Material supplied below:

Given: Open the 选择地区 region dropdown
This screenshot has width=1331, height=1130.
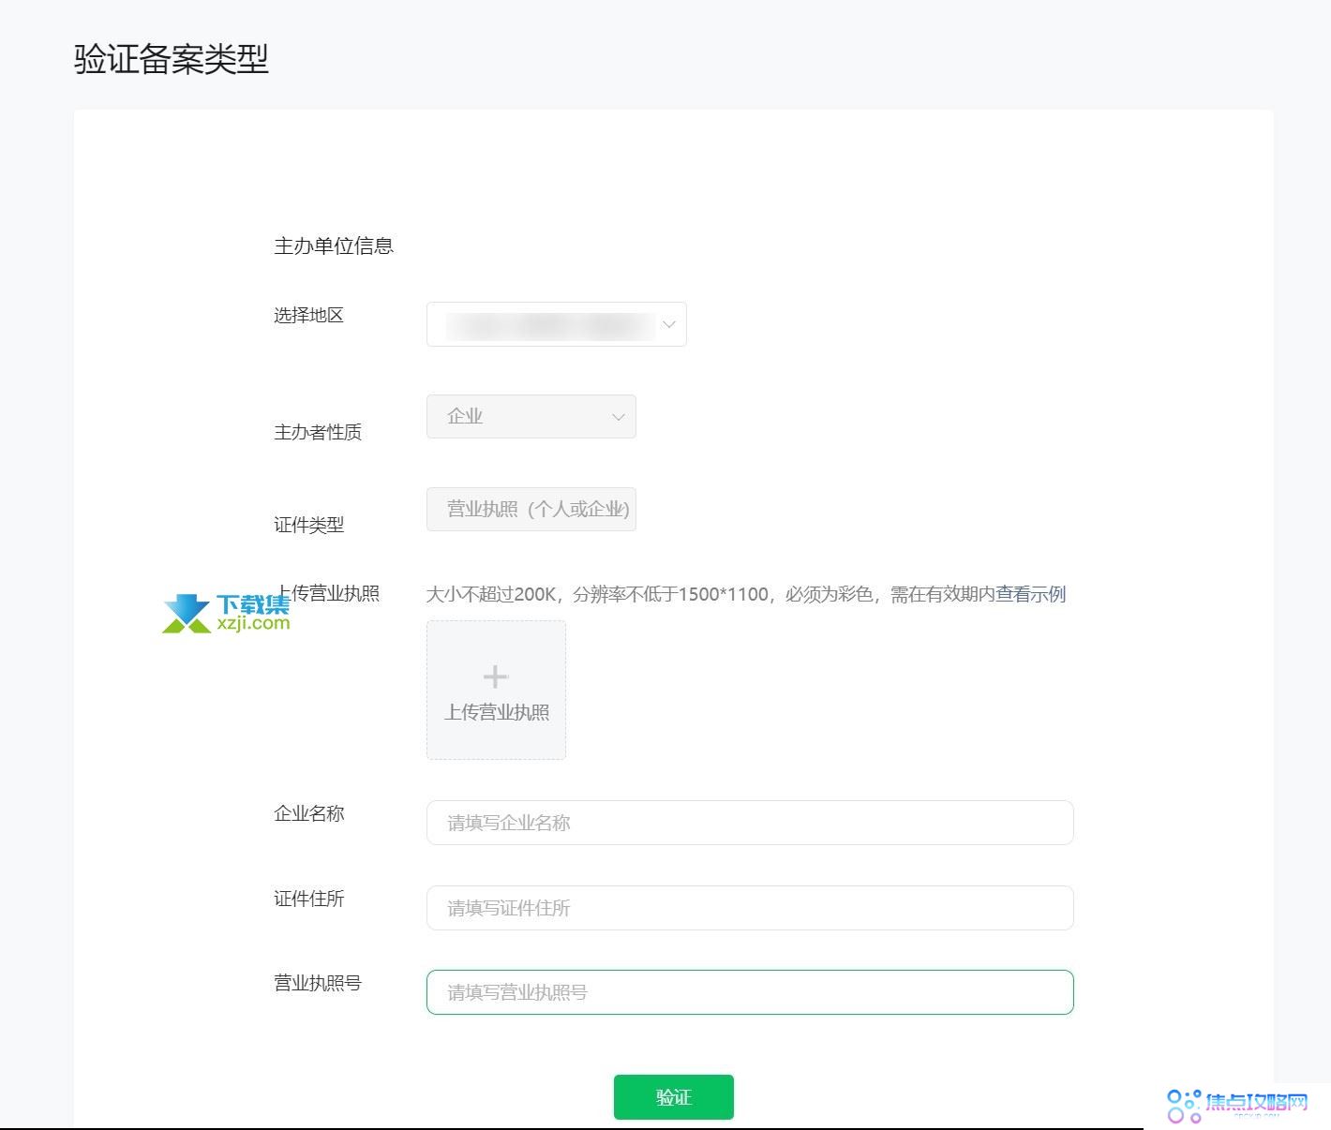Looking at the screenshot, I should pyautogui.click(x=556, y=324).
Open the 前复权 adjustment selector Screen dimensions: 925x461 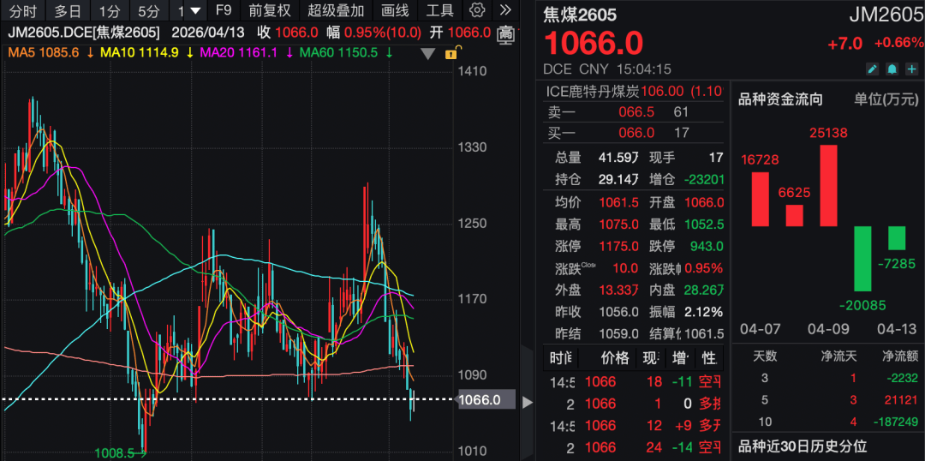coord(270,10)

End of Material supplied.
Material supplied below:

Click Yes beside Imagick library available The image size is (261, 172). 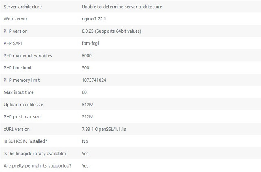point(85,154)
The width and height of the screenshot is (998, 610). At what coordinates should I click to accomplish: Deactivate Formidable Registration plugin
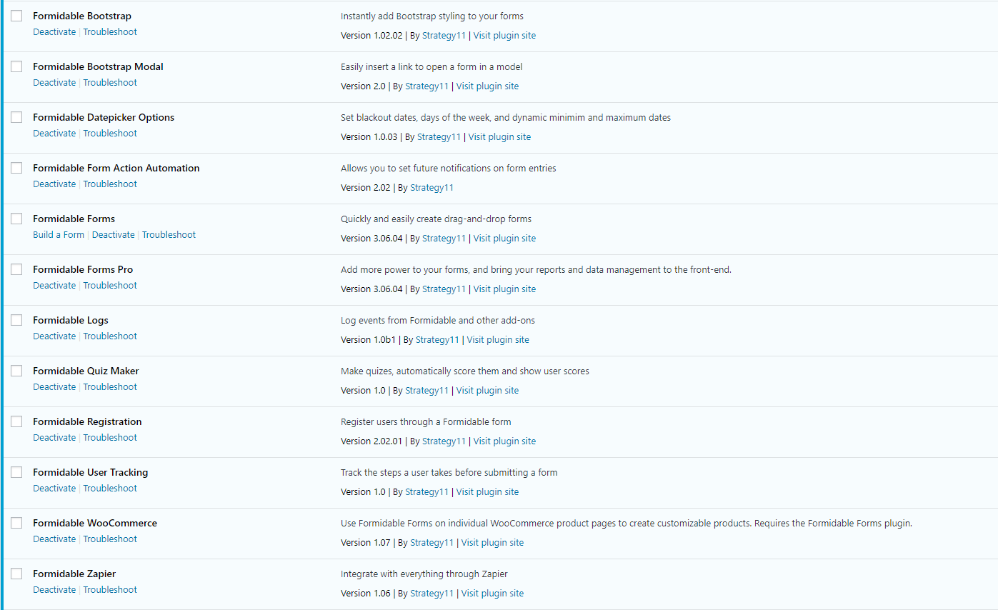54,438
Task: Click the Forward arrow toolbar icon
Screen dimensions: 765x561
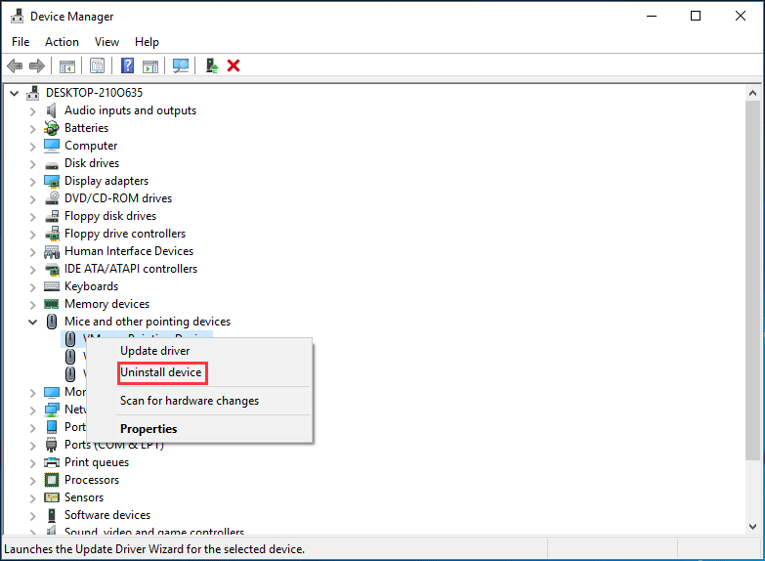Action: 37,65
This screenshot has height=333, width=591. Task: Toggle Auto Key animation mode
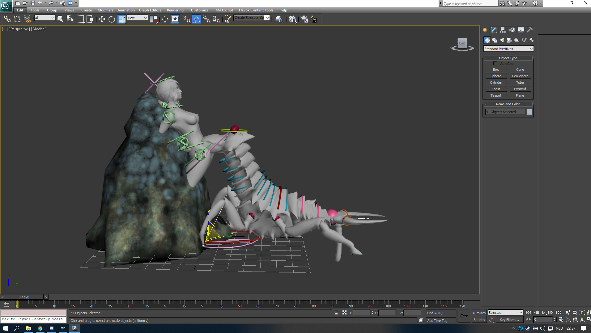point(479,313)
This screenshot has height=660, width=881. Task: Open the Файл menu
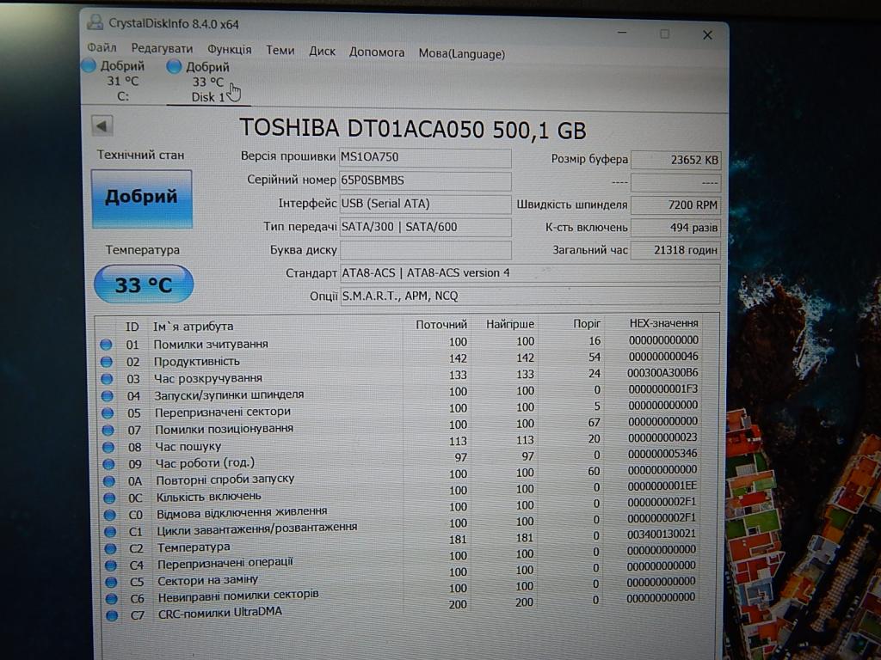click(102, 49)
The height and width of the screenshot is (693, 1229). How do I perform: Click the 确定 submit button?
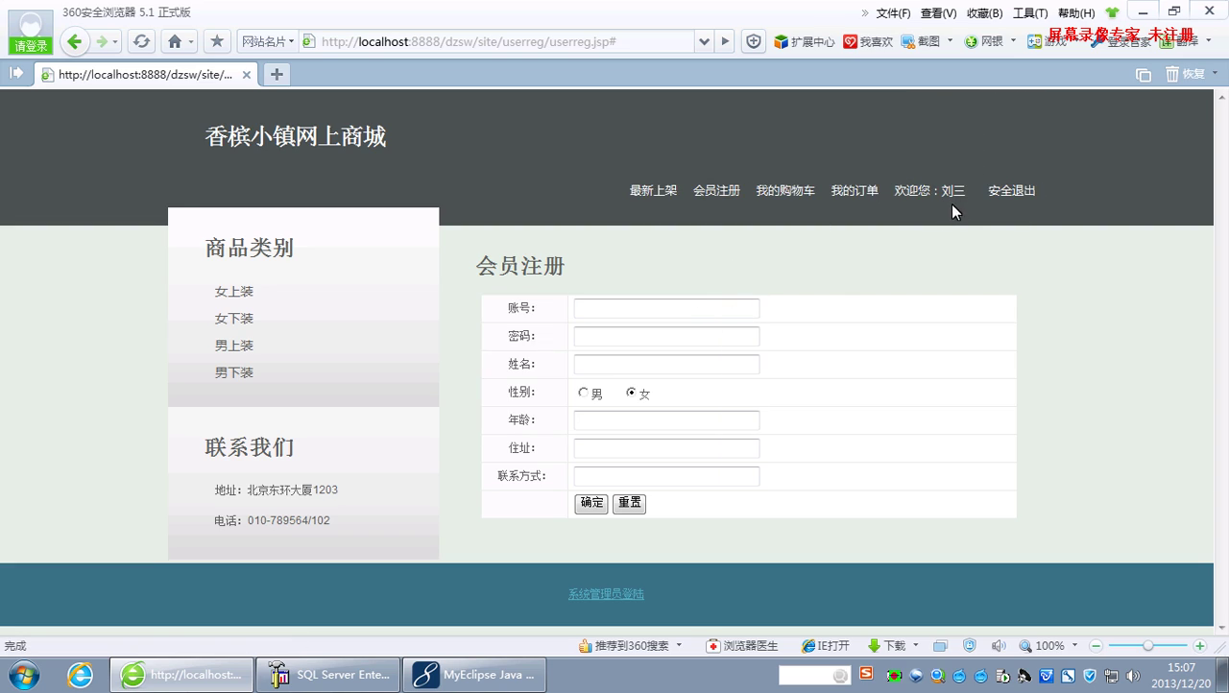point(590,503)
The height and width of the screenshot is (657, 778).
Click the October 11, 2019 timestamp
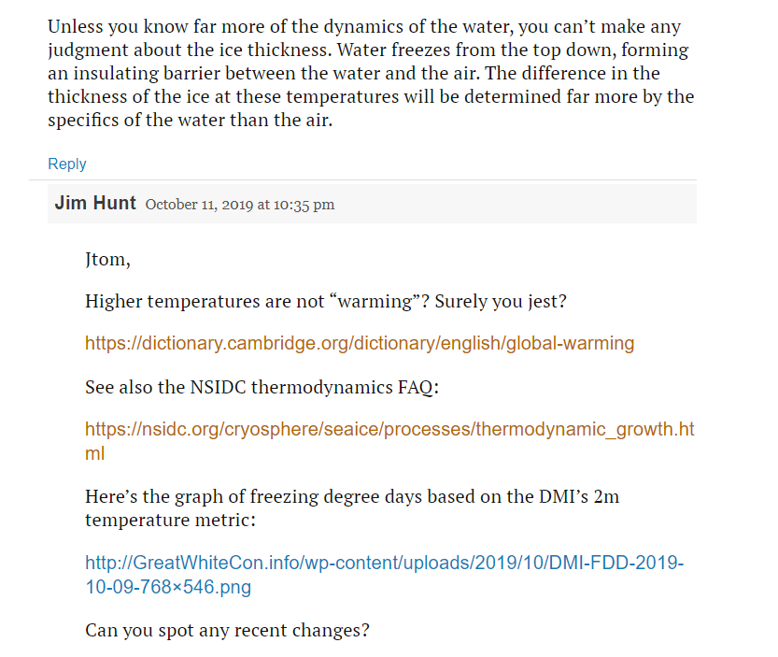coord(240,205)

End of Material supplied.

Brief: Beginning with the line that contains "This screenshot has height=333, width=591.", write out the lines of the material above exactly, and end with the line that contains "The height and width of the screenshot is (657, 778).". Omit the pictures.

Answer to this exercise:
This screenshot has height=333, width=591. Task: Toggle Auto Key animation mode
point(479,313)
This screenshot has height=660, width=881. Task: Open the Файл menu
click(102, 49)
The height and width of the screenshot is (693, 1229). How do I perform: Click the 确定 submit button?
point(590,503)
The height and width of the screenshot is (657, 778).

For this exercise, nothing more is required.